Extubation time (time from the end of anesthesia till extubation) and recovery time (time elapsed since extubation till Aldrete score ≥9) were noted for all patients. Postoperative pain was recorded for all the patients using VAS pain score at the recovery room, 2, 4, 6, 12, 18, and 24 h. Time to first request of analgesia was recorded, considering the extubation time as “Time 0”. Rescue analgesia of tramadol 50 mg IV was considered when VAS ≥ 4. The total consumption of tramadol on the first postoperative day was calculated for each patient. Hemodynamic parameters (heart rate and mean arterial pressure) were recorded before induction of anesthesia and at 30 min interval.
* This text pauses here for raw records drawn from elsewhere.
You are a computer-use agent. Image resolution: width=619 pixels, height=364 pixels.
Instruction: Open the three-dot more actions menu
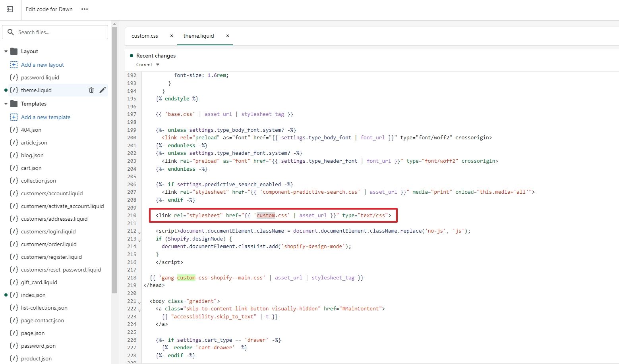(85, 9)
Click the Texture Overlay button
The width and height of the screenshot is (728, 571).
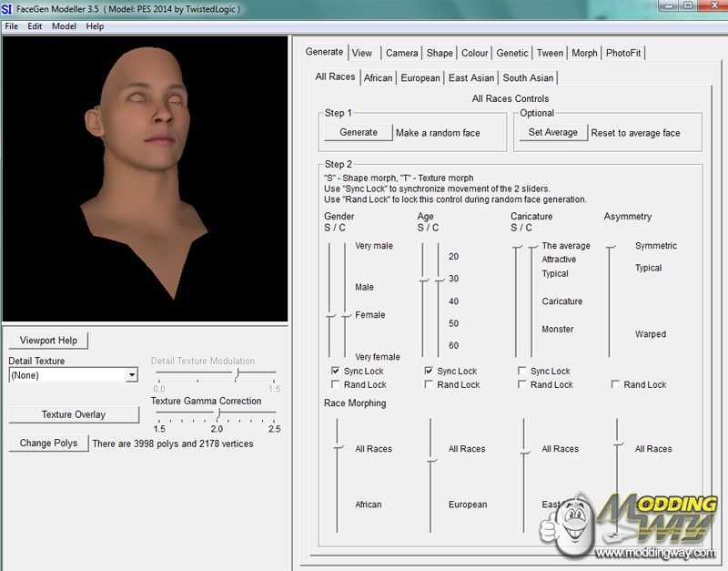click(74, 414)
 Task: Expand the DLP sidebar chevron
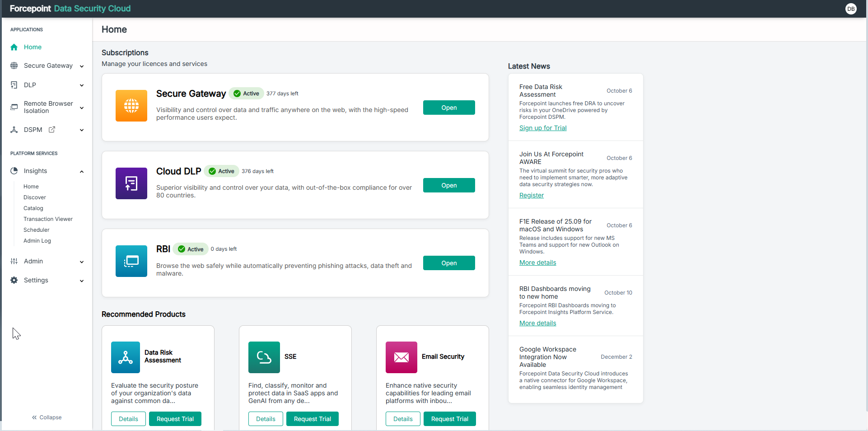point(82,85)
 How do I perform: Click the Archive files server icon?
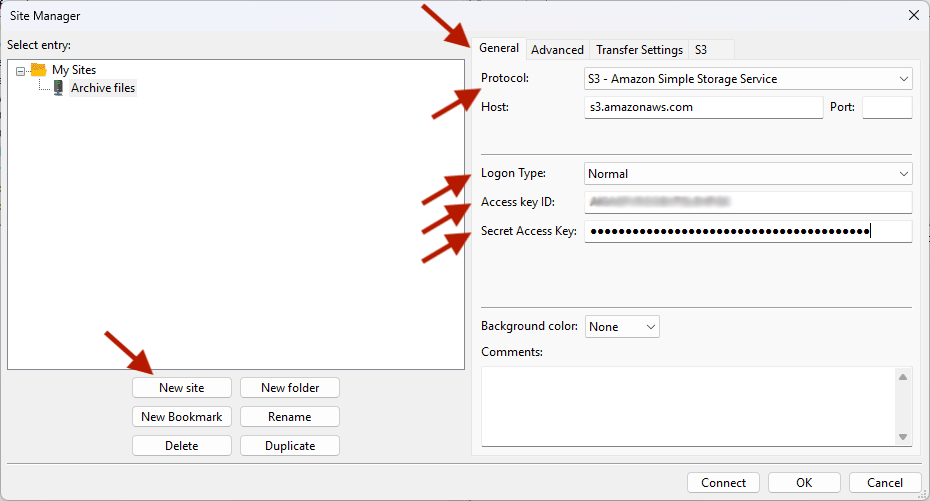coord(58,88)
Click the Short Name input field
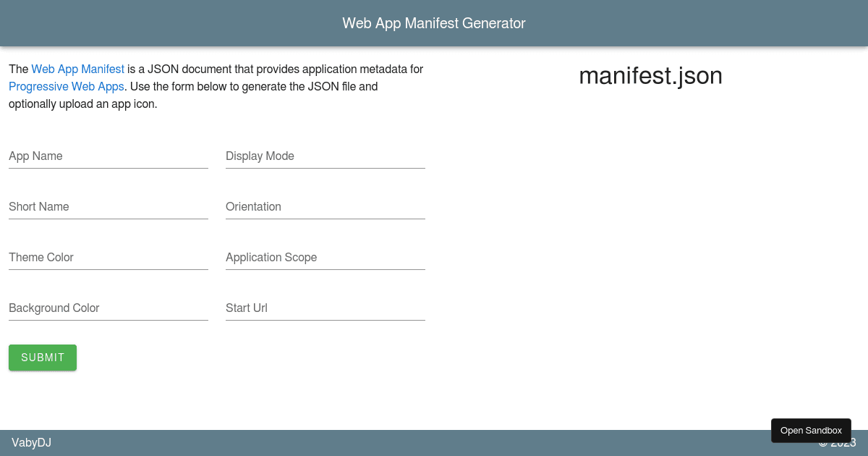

Any side effects, such as hypotension (mean arterial pressure less than 25% of the preoperative value and treated with fluid infusion or ephedrine boluses of 3 mg), bradycardia (heart rate less than 45 beats/min and treated with 0.5 mg of atropine), shoulder pain, nausea, and vomiting, were recorded in the perioperative period. All observations were carried out by a single investigator, who was blinded to the study groups.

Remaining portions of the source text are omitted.